Monday, December 15, 2008

Row Migration can Aggravate Contention on Cache Buffers Chains Latch

AWR Wait EventsOne of my customers has an Oracle based system with a large number of concurrent users. For time to time, the users would report that the system would 'grind to a halt'. Examination of AWR data showed lots of time spent waiting on latch: cache buffers chains (I discussed how to graph AWR data in Excel in a previous blog entry, which is how I produced this graph of database wait events).

They system had been able to go for weeks without an incident. More recently, as more users have been migrated onto the system, we would a series of days with spikes on this wait event, though they were normally quite short-lived. The incident shown in this chart was unusual in that it lasted most of a day. The chart also shows that a reasonable amount of time was lost on db file sequential read, this is consistent with blocks being loaded into the buffer cache, requiring access to the cache buffer chains, and hence requiring access to the latch that protects these chain.

Concurrent Database SessionsUsing a similar technique I was graph the number of database sessions over time, and I found a similar series of spikes.

By eye I could see that the spikes in the latch contention seemed to correspond to the spikes in the number of concurrent user sessions, and they had roughly the same shape.

I then graphed time waited for this latch against the number of concurrent user sessions and I got a strong, and surprisingly linear, correlation.Cache Buffers Chains Latch Wait -v- Concurrent Sessions

It is very clear that whenever we had more than about 90 concurrent user sessions, the system also lost time waiting on the cache buffers chains latch. Basically, this application won't scale any further!

So, why was the latch being held for such a long time? The buffer cache is 1Gb (with a block size of 8Kb), so it is large, but not excessively so. At this point somebody (and I can't claim the credit for this) thought to check for migrated rows on the tables involved in the longest running SQL statements during the periods of high latch contention, and discovered that a number of the most heavily use tables had a significant quantity of migrated rows.

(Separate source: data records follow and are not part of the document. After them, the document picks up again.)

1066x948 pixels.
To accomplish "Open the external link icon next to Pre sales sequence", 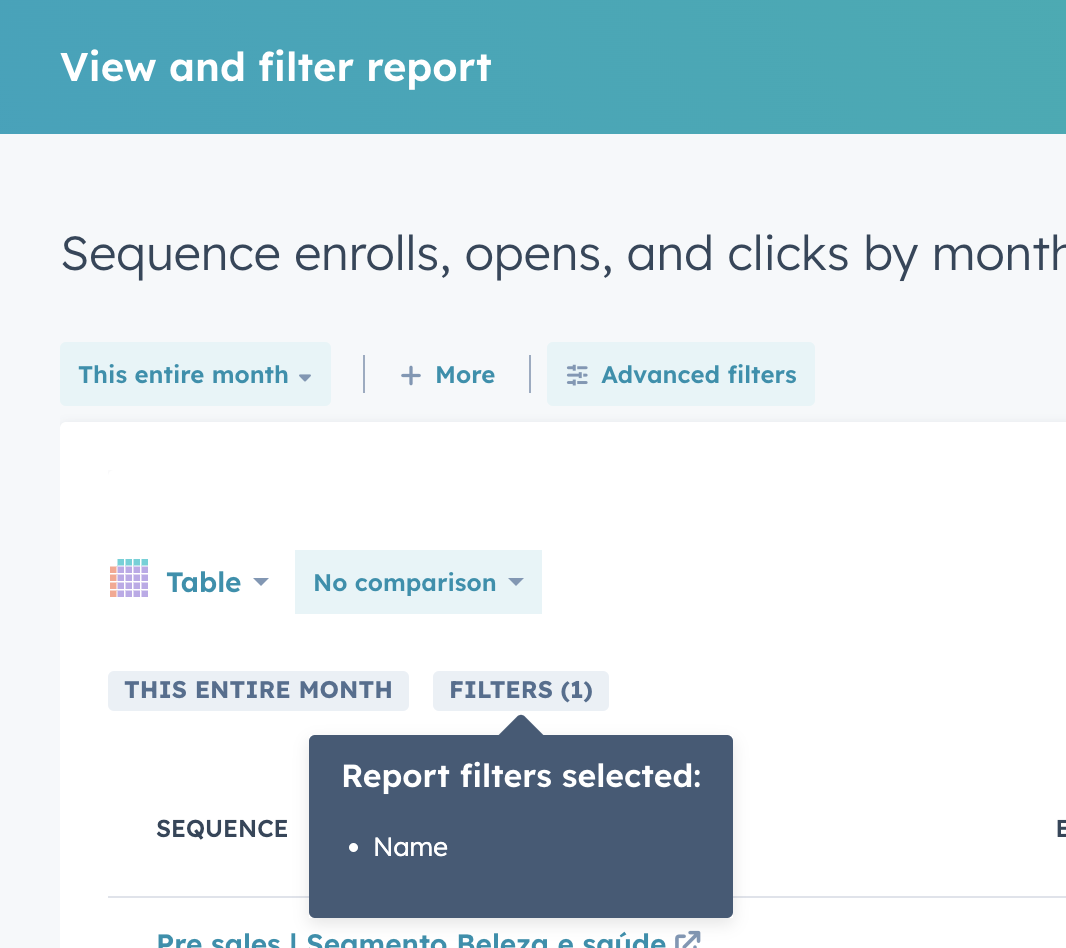I will click(x=688, y=939).
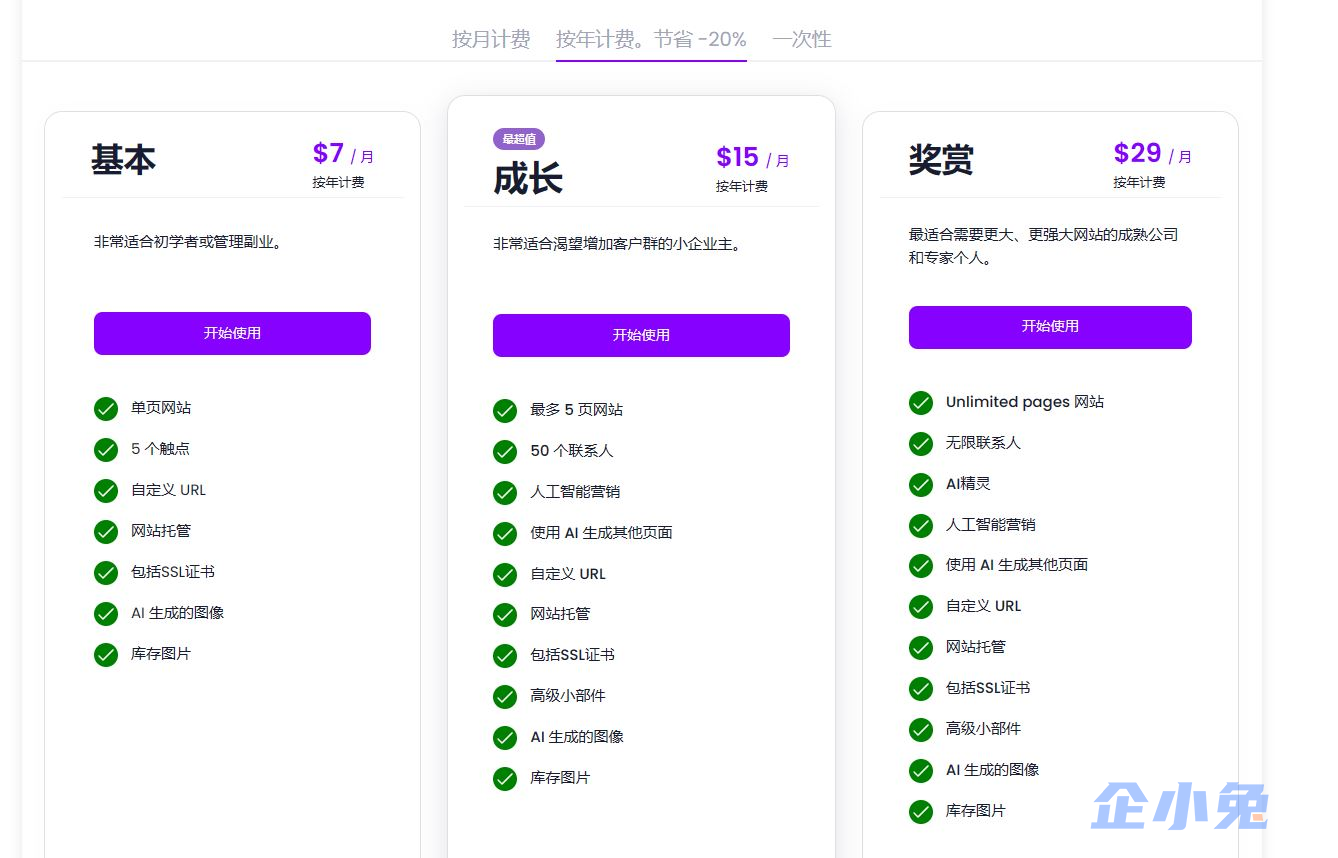Click check icon beside 高级小部件 in 成长

[505, 697]
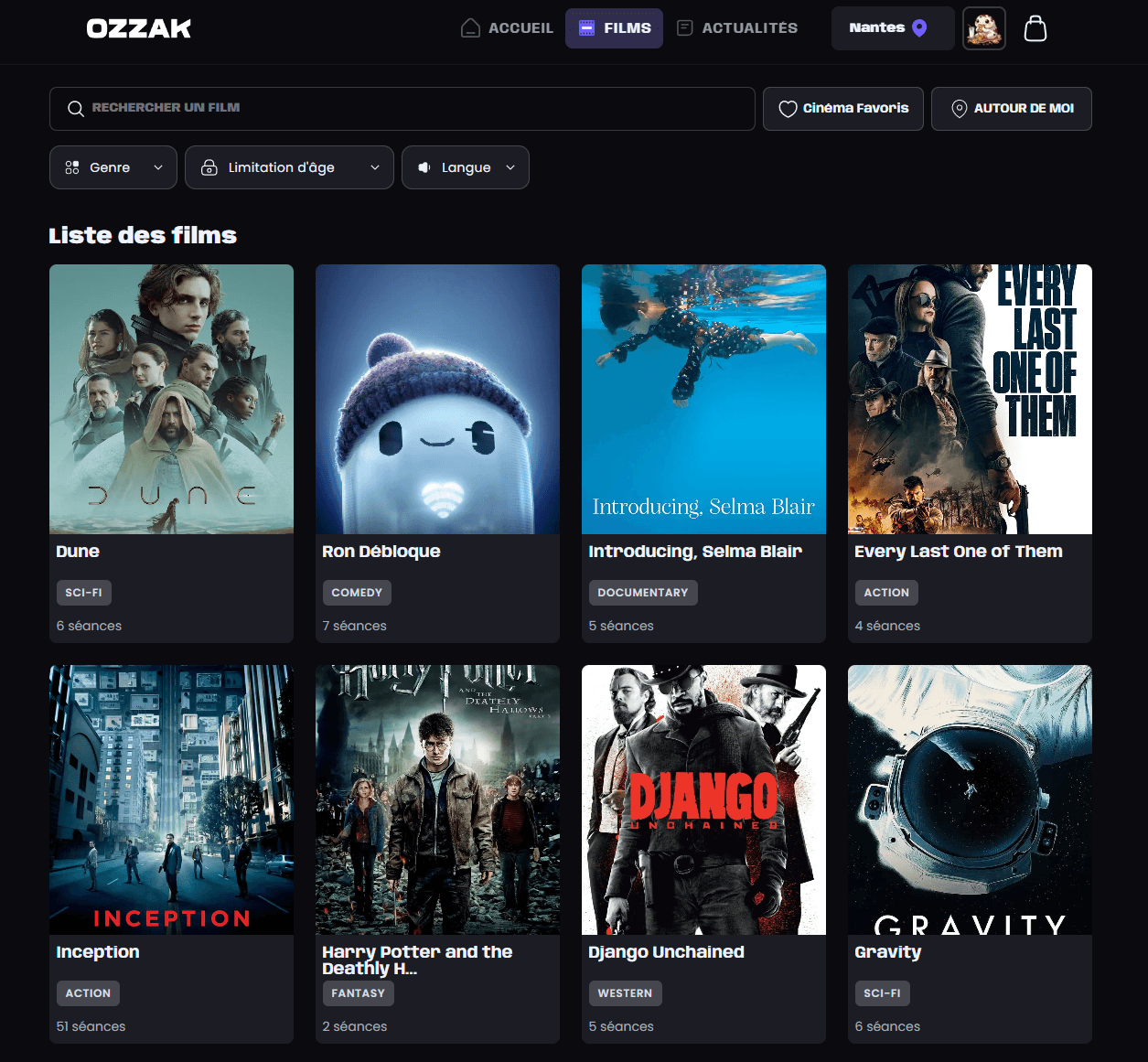Viewport: 1148px width, 1062px height.
Task: Open the user profile avatar
Action: coord(984,28)
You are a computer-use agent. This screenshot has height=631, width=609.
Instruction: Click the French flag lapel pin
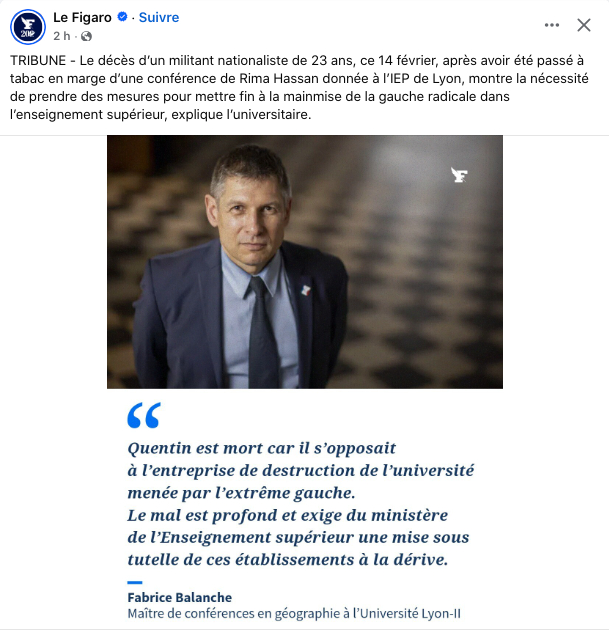point(306,290)
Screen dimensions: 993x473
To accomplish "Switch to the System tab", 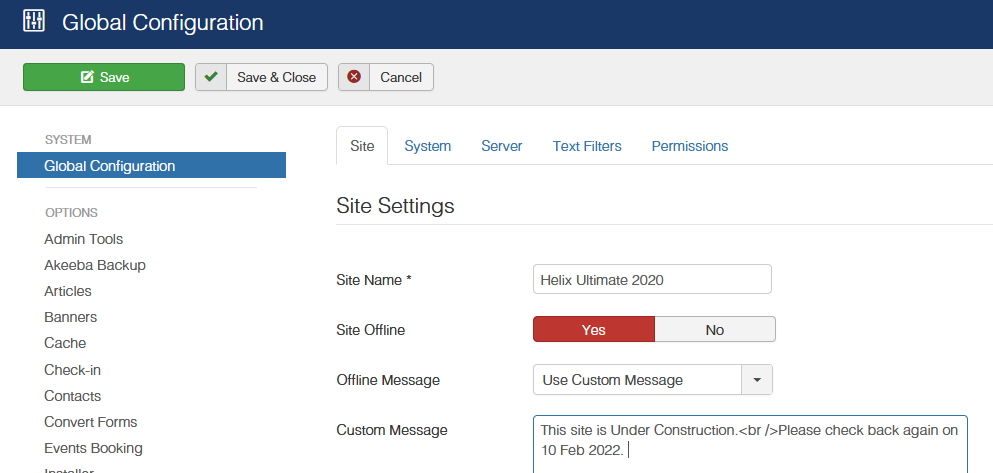I will (x=427, y=146).
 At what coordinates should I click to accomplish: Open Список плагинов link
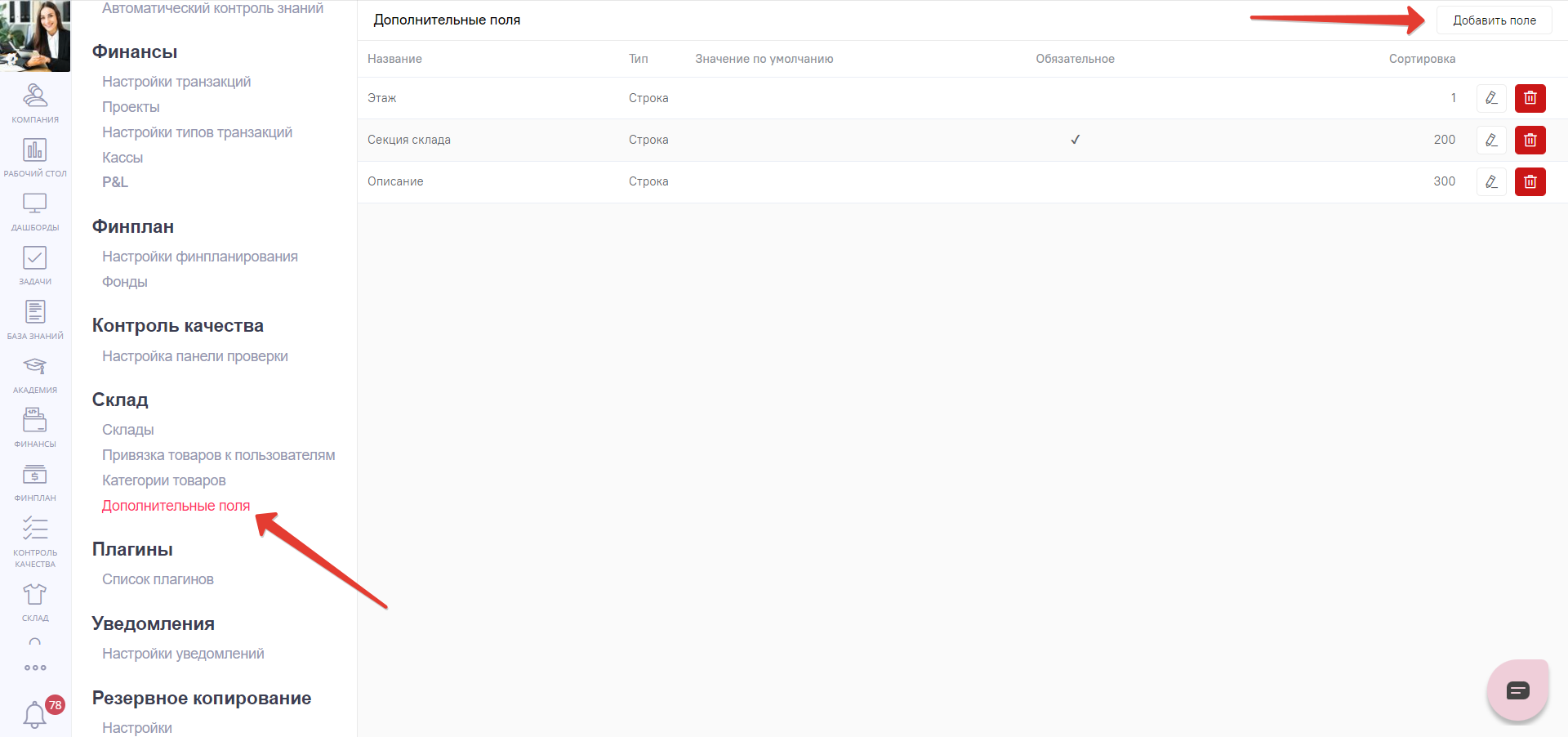tap(158, 579)
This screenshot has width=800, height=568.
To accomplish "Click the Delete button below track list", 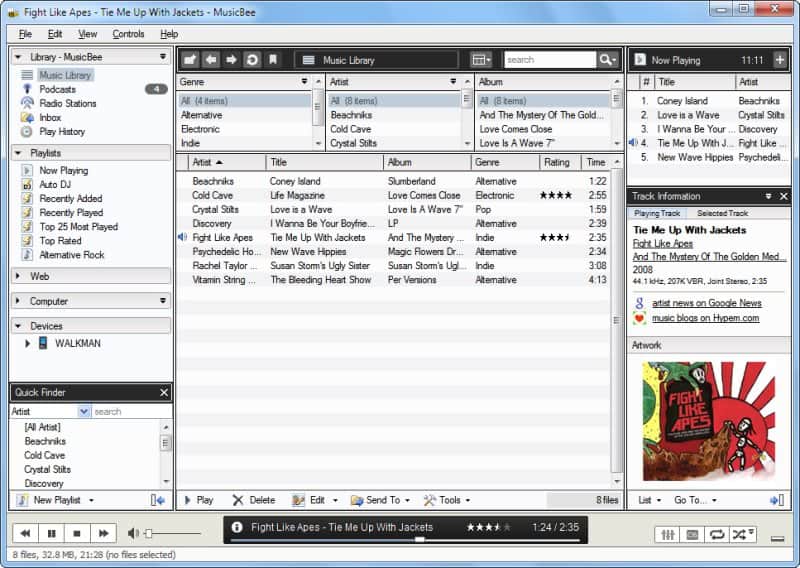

A row migrates when the data is updated and there is no free space left in the data block to store the new data values. Oracle puts the row into a new block, but it does not update the indexes to point to the new block. Instead, it puts a forwarding pointer into the original block. Therefore, to read the data from a migrated row requires visits to two blocks. When retrieving data into the buffer cache your process need to update two buffer blocks, and must acquire the buffer chains latch twice. Row migration causes poor performance because Oracle must do twice as much work.

There are two factors that come together to cause row migration:
  • A process inserts a row, and then subsequently updates columns on that row, often from null to not null values, but sometimes with just more data. In my case, the application was storing XML structures in a clob (and most of the clobs were small enough to be stored in-line with the rest of the row).
  • There is insufficient free space left in the data blocks to allow for the subsequent updates to be stored in the original data block.
In this particular case, I was dealing with a third-party packaged application. So there was no possibility to change the way the application inserts and updats the data. However, we could and did rebuild the object to eliminate migration of existing rows and set a realistic PCTFREE to reserve free space for future rows.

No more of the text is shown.